TUI Group plans to restructure its cruise businesses and airline brands and drive more on-line bookings to create a tourism group with over $20 billion annual sales.
The company was formed in December following the merger of German majority owner TUI AG and London-listed TUI Travel. Shareholders welcomed the merger as the combined company could cut down on overlapping functions.
After TUI published its first quarter results on Tuesday, Peter Long (Co-Chief Executive of the company) told analysts that they were very clear on what they wanted to achieve, and would be refining those thoughts over the next few months.
Management said they were working to organize better TUI 5-charter airline brands, which have 140 airplanes and together would be the seventh largest airline in Europe. The company also wants to modernize the British Thomson Cruises and create new ways to boost on-line bookings.

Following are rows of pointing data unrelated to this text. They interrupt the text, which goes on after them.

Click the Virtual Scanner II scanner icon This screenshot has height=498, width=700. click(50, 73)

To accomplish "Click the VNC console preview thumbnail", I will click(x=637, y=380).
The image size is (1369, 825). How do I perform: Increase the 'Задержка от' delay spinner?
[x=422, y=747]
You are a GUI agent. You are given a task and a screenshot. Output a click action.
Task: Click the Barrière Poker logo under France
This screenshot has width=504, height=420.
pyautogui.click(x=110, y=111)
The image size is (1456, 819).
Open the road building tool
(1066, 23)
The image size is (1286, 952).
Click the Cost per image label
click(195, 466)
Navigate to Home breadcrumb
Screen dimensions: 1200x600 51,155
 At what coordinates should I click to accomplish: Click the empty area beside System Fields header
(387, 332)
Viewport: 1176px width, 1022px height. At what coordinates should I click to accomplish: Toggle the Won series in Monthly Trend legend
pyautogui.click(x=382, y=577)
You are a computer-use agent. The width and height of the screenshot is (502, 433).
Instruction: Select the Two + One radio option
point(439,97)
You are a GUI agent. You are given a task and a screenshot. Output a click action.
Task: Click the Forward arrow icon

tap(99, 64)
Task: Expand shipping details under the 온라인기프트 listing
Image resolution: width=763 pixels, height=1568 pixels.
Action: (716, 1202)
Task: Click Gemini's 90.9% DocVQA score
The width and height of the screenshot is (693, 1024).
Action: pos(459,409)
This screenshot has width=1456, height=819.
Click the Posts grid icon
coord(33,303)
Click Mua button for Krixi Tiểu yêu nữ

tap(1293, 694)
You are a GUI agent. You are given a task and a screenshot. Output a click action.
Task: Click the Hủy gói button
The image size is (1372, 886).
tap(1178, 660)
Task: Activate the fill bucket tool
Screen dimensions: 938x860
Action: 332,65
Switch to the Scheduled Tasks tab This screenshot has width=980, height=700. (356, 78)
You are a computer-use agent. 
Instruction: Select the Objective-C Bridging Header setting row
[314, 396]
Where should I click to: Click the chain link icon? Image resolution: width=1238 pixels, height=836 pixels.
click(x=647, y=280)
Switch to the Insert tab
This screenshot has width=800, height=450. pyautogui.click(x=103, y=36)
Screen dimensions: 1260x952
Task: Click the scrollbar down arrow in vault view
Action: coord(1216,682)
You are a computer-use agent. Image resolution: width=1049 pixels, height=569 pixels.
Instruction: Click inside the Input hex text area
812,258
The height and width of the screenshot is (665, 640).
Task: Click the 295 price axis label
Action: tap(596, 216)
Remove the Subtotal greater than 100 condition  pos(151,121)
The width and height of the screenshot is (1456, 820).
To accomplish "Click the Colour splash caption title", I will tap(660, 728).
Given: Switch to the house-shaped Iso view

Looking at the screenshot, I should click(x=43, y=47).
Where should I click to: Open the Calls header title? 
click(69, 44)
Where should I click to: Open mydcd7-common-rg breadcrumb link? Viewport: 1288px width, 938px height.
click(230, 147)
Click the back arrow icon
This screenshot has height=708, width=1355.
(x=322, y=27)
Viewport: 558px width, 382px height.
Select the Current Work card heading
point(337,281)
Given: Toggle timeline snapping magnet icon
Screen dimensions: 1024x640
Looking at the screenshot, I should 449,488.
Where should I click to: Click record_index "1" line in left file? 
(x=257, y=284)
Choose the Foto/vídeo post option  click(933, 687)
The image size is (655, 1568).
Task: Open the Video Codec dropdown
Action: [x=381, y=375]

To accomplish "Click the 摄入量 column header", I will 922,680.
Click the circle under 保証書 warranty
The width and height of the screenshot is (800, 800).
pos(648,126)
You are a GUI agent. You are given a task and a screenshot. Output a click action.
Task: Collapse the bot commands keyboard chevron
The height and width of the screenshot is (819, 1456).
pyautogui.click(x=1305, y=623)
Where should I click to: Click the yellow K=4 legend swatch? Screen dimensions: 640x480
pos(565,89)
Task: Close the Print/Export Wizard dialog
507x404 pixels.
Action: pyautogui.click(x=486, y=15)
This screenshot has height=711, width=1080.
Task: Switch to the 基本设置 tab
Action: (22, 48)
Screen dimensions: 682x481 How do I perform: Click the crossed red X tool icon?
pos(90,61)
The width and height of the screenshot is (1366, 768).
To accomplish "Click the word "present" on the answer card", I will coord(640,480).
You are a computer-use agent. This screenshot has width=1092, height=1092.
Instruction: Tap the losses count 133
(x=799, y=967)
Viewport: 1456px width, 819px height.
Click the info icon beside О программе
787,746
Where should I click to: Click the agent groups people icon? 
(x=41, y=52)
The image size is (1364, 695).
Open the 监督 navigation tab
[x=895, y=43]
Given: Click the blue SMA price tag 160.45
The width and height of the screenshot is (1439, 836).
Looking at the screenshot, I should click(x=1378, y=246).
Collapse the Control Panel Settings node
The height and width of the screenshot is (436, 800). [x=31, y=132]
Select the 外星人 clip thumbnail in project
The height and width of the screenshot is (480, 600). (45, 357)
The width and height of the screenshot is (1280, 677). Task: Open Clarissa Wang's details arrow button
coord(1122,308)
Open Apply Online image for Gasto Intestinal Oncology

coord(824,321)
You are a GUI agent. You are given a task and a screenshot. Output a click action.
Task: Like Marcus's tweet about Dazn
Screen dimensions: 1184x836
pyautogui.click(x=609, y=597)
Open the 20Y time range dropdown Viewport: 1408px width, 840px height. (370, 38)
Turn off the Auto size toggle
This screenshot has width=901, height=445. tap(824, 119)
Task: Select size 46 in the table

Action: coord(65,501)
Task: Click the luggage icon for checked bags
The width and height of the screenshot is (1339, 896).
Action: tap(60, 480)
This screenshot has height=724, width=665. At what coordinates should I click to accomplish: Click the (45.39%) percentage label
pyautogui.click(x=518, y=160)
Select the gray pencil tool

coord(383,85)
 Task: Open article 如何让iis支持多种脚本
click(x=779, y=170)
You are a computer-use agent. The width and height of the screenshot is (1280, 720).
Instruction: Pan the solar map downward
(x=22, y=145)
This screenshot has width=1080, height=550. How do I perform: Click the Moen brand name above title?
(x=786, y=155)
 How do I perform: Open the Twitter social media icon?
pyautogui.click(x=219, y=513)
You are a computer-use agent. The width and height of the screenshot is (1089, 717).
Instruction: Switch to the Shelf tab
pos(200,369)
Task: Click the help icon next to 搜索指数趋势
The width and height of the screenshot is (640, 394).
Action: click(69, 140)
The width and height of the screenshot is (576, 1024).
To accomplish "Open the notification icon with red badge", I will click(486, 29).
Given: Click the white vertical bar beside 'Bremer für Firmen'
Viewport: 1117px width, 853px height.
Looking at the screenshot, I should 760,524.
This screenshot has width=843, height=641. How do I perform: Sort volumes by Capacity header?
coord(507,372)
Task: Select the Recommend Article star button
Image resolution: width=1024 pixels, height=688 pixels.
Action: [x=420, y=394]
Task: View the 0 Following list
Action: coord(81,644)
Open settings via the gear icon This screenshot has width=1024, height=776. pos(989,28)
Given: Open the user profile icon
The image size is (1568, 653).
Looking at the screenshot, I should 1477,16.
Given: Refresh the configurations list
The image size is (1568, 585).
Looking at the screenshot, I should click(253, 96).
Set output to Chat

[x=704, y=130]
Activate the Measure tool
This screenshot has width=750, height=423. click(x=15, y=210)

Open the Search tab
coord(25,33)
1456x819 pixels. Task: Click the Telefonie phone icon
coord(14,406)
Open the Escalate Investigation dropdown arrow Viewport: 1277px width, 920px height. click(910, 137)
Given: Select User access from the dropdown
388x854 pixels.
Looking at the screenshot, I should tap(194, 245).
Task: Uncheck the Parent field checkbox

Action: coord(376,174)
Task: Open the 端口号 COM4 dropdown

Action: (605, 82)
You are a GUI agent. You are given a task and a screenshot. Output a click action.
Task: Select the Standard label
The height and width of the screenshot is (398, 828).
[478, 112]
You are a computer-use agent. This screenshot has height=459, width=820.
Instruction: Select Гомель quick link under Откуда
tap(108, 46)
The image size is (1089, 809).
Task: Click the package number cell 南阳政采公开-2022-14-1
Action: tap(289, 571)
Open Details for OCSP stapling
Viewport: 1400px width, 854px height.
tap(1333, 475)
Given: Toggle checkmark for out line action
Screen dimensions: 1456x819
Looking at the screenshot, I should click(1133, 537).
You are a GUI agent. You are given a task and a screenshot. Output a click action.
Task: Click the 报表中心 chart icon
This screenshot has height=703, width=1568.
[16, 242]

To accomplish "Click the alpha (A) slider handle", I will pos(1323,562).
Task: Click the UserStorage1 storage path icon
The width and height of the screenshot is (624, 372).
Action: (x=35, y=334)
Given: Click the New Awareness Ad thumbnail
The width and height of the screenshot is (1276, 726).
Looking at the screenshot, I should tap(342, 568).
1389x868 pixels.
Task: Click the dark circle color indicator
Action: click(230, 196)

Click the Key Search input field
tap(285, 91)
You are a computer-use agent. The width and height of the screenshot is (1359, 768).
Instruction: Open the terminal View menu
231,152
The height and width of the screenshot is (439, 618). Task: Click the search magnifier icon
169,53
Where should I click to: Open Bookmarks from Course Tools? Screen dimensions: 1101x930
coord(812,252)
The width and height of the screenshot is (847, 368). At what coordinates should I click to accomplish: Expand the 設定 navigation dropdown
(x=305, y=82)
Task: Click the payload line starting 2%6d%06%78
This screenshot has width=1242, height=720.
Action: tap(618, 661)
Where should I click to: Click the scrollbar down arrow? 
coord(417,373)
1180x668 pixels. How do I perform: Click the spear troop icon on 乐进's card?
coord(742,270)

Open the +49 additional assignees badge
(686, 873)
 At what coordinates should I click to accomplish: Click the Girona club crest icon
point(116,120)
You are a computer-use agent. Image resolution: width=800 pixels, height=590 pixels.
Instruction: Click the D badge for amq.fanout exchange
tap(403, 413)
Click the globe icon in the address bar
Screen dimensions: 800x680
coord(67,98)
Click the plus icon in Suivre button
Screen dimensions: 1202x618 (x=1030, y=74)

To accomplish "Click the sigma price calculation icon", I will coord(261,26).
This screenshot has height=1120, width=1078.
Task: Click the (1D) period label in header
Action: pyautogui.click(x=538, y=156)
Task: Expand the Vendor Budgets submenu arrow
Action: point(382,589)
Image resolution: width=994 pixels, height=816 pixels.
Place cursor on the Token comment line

Improving profits at TUI hotels and cruise divisions in the first quarter, helped the company narrow its EBITA (underlying loss before interest, tax, and amortisation) to 107.9 mill euros ($122 mill) from 141.1 mill a year earlier.
According to Ingo Speich, portfolio manager at TUI shareholder Union Investment, "Growth chances have improved thanks to the merger," as he said at TUI AG annual shareholders' meeting that took place on February 10 in Hanover.
More details of the strategic measures will be revealed on May 13, when TUI Group publishes its half-year results.